When you do this, you have to live by the combined constraints of both transports. It's not necessarily wrong, but having different mechanisms which are optimized for the specific constraints of each is also valid.
I'll give you a more concrete experience. We have protocols designed to take advantage of shared memory to allow dma directly from the hardware to the pages backing the file you end up reading from. There are many layers/processes between my program and the driver which ultimately talks to the hardware, and being able to bypass copies for the data is useful. Now the protocol encodes this expectation of shared memory usage within it. We later built a mechanism to take existing protocols and use them across network boundaries, but were unable to utilize any protocols which relied on shared memory. It may be possible to emulate shared memory across the network boundary, but it's hard to do so performantly in all cases. So rather than modify the existing protocol to avoid shared memory, negatively affecting existing use cases, we opted to create a second protocol which was optimized for network use cases.
There are more of these sorts of examples I could enumerate if you find it worthwhile.

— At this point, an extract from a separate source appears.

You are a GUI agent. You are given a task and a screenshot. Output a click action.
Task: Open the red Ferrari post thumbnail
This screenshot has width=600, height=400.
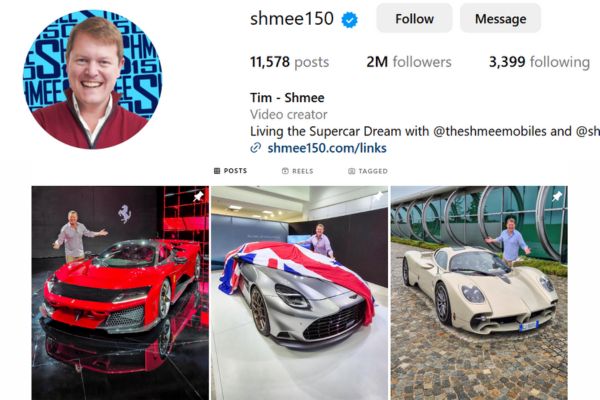pyautogui.click(x=120, y=293)
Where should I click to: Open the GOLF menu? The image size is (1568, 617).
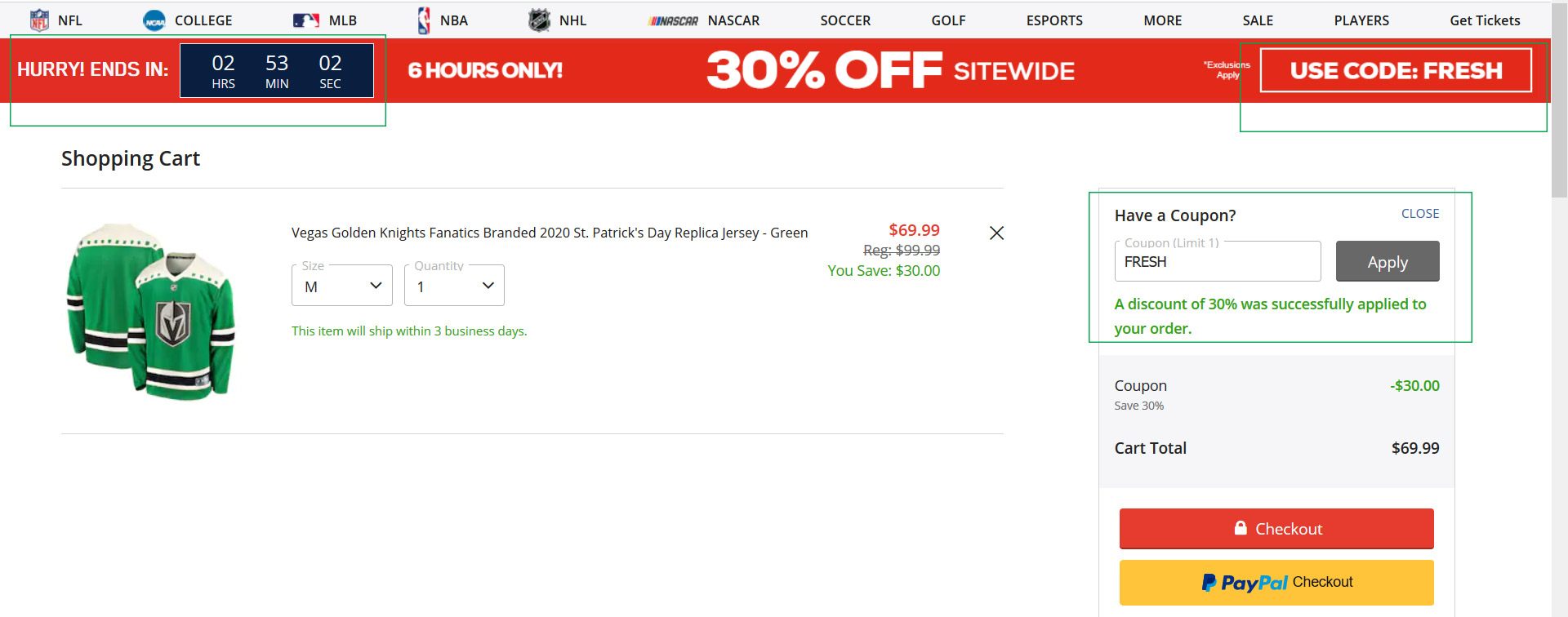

It should be possible to encode those constraints as part of the language. For example, the distinction between sync and async calls can be represented by having a Future type and wrapping the return type in it.
Sync and async are all about cooperatively yielding control flow. However, in many cases, you may want to yield control on IPC, or to hold onto control on RPC. Yielding control depends on the sender logic. IPC/RPC depends on receiver characteristics. They are very orthogonal concepts.